World / World pouring filth on innocent scientist: China's 'bat woman' on COVID leak theory

Zoom News : Jun 16, 2021, 09:46 AM
Beijing: Shi Zhengli, the top bat coronavirus researcher at Wuhan Institute of Virology, has defended her institute amid calls for a probe into the origin of the coronavirus disease (Covid-19), including a hypothesis that it was leaked from a WIV lab. She said there is no evidence and lamented the filth being poured "on an innocent scientist".

“How on earth can I offer up evidence for something where there is no evidence?” she told the New York Times in rare comment to the media on the issue. “I don’t know how the world has come to this, constantly pouring filth on an innocent scientist,” she further wrote in her response sent through a text message.

In a March 2020 article in Scientific American, Shi said that the genetic code of the virus that causes Covid-19 doesn’t match any of her lab’s samples. She also told the World Health Organization (WHO) team, which visited China to find out the cause of the origin of Covid-19, that all staff had tested negative for Covid-19 antibodies.

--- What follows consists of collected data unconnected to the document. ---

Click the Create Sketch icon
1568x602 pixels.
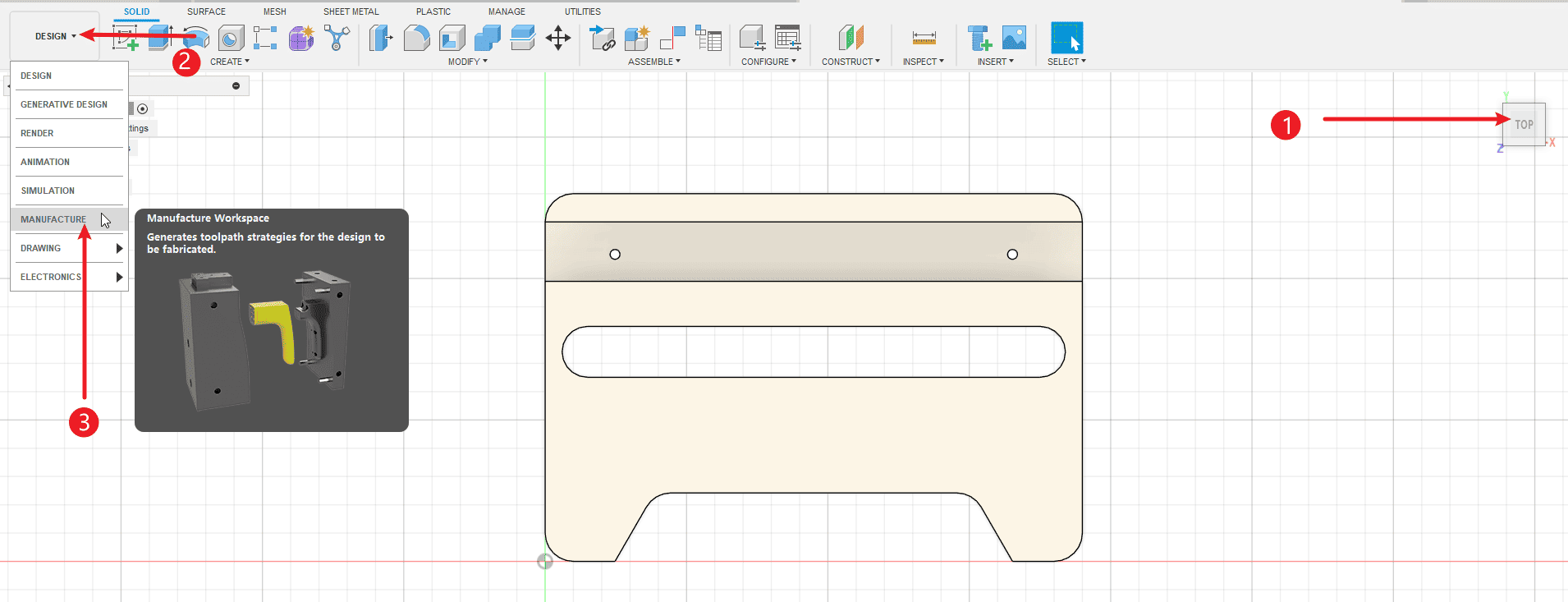[125, 38]
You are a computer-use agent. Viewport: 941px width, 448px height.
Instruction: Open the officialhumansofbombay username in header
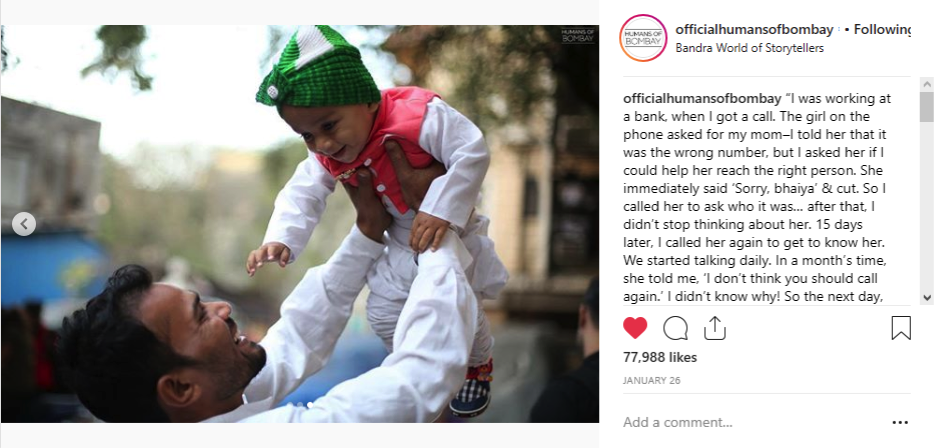(x=754, y=29)
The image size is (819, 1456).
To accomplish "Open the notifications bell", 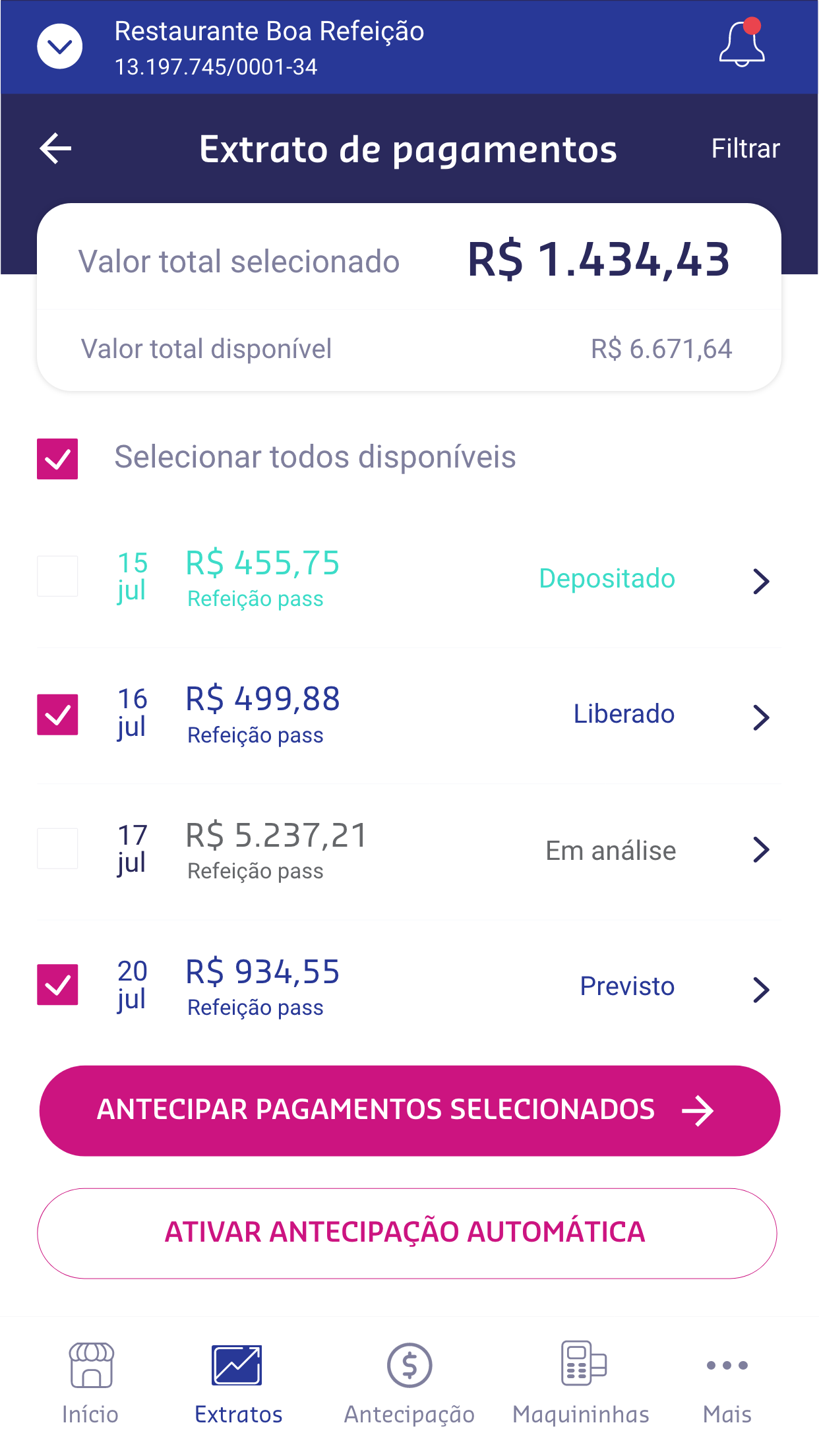I will coord(742,45).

US President Joe Biden last month ordered intelligence agencies to investigate the origin of the pandemic, including the lab leak theory.

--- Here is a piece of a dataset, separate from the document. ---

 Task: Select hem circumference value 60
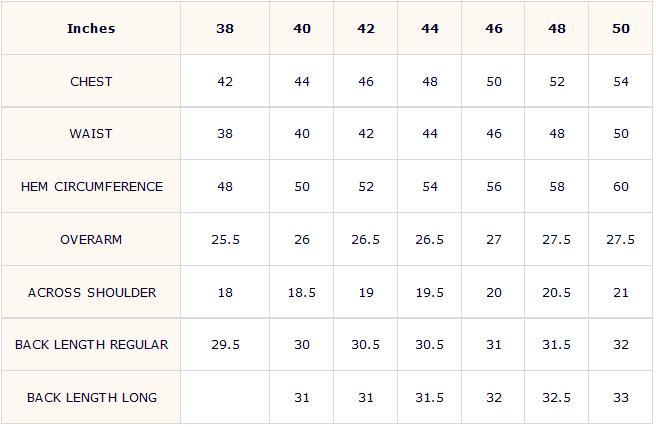click(621, 187)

The leak hypothesis had been floated earlier during the global outbreak, including by Biden's predecessor Donald Trump, but was widely dismissed as a conspiracy theory.

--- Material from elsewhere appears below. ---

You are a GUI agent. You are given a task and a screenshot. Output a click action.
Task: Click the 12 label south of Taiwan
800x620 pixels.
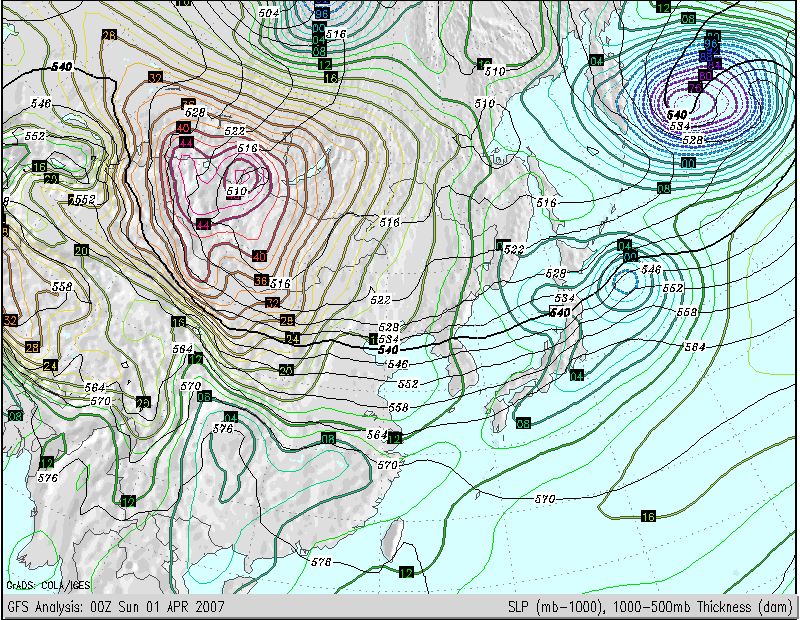(406, 572)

But it has gained increasing traction recently, fueled by reports that three researchers from the Wuhan Institute of Virology became sick in 2019 after visiting a bat cave in the southwestern Chinese province of Yunnan.

But Shi said in a research paper published in November last year that the workers' pneumonia-like symptoms were caused by a fungal infection. Shi and her team also said in research published that they had retested 13 serum samples from four of the patients and found no sign they had been infected with Sars-CoV-2.

The Wuhan Institute of Virology houses a lab with a biosafety rating of "P4" - the highest possible - which is determined by the level of danger and resulting security measures posed by the pathogens studied there. P4-level pathogens include those that cause diseases such as Ebola.

The P4 lab is Asia's first and was built at a cost of $42 million, opening in 2018.

The institute studies some of the world's most dangerous diseases and previously conducted extensive investigations into the links between bats and disease outbreaks in China.

Its scientists helped shed light on the Covid-19 pathogen in the early days of the outbreak in Wuhan.